Clause 355 of the bill would require all non-profit housing cooperatives to include certain enumerated items in their by-laws. For example, the by-laws would have to detail capital payments, dispute resolution procedures, procedures to terminate membership, procedures for determining a member’s equity upon termination and for its repayment and capital reserves.

The bill also sets out the rights of members to occupy a housing unit in the cooperative and the procedures that would apply in the event of a relocation of a member to an alternative housing unit (clause 356).

Under clause 357, a non-profit housing cooperative would be restricted from distributing or paying any of its assets to a member. But a cooperative would be permitted to pay dividends on membership shares (up to 8 percent per year) and interest on membership loans (up to 10 percent per year) as well as certain other payments set out in the bill.

   U. Part 21 - Worker Cooperatives (Clauses 359-361)

Part 21 would apply to worker cooperatives that operated in more than one province. The prime objectives of a worker cooperative would be to "provide employment to its members and to operate an enterprise in which control rests with the members." Only individuals who were employees of the cooperative could be members. The maximum mandatory membership investment could not exceed 50 percent of a member’s expected annual salary during the first year of membership, unless all members paid a greater amount (clause 359).

A worker cooperative would be permitted to employ non-members if, within five years after its incorporation or within five years after the acquisition of a business by the cooperative, at least 75 percent of the permanent employees were cooperative members.

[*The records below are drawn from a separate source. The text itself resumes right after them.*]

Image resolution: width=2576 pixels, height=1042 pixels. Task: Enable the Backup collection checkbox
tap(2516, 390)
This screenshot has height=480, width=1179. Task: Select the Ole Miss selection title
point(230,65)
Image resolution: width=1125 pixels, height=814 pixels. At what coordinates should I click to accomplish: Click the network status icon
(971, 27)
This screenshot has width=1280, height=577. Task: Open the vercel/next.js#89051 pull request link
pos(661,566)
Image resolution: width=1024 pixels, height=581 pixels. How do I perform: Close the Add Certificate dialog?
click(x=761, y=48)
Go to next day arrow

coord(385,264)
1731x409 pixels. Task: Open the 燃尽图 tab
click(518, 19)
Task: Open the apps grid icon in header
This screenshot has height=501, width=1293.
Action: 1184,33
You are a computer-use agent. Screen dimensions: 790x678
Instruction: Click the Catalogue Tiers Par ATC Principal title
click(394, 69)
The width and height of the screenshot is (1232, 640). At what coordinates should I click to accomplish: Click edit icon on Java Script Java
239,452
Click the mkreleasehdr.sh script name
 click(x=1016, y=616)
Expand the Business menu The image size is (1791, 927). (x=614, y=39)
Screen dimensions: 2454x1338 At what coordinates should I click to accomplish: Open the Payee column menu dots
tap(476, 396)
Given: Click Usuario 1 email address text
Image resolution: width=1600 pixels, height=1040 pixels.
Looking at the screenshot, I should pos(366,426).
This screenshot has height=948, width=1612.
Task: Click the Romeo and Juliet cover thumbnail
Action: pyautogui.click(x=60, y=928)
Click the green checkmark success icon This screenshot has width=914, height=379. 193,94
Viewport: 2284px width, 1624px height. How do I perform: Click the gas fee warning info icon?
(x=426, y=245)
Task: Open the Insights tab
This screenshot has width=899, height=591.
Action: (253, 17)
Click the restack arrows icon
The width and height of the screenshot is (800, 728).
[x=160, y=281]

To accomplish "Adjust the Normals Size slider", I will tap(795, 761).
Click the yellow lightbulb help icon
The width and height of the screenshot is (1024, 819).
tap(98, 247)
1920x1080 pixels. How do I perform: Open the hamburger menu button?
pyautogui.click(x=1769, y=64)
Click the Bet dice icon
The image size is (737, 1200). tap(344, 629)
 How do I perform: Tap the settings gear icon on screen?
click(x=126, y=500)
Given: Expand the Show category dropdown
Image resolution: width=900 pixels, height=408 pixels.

Among other things, all worker cooperatives would be required to include the items enumerated in clause 360 in their by-laws and at least 80 percent of the directors of such cooperatives would have to be members that were employed by the cooperatives (clause 361).

   V. Part 22 – General (Clauses 362-378)

This part deals with technical matters pertaining to certificates, statements, documents and records. The changes proposed in this part follow the Canada Business Corporations Act.

Clause 372 sets out the general regulation-making power under the proposed Act.

   W. Part 23 – Continuance (Clause 379)

This part sets out the technical arrangements under which cooperatives incorporated under CCAA would be deemed to have been incorporated under Bill C-5. Each cooperative would have five years to amend and file its articles to comply with the new law.

   X. Part 24 – Consequential Amendments, Repeal and Coming into Force (Clauses 380-386)

Part 24 would make consequential amendments to a number of statutes and repeal the CCAA. The new Canada Cooperatives Act would come into force upon order of the Governor in Council (clause 386).

COMMENTARY

Bill C-5 is not likely to engender considerable debate within the cooperative sector. The sector’s national associations, the Canadian Co-operative Association and le Conseil canadien de la coopération, were the driving forces behind the movement to modernize the CCAA and have actively participated in the consultative process leading up to the bill.


(1) A continuance allows a corporate entity incorporated under the laws of one jurisdiction to move from that jurisdiction to another.   For example, a corporation incorporated under the Canada Business Corporations Act could move its governing jurisdiction from the CBCA to the corporate statute of a particular province and vice versa.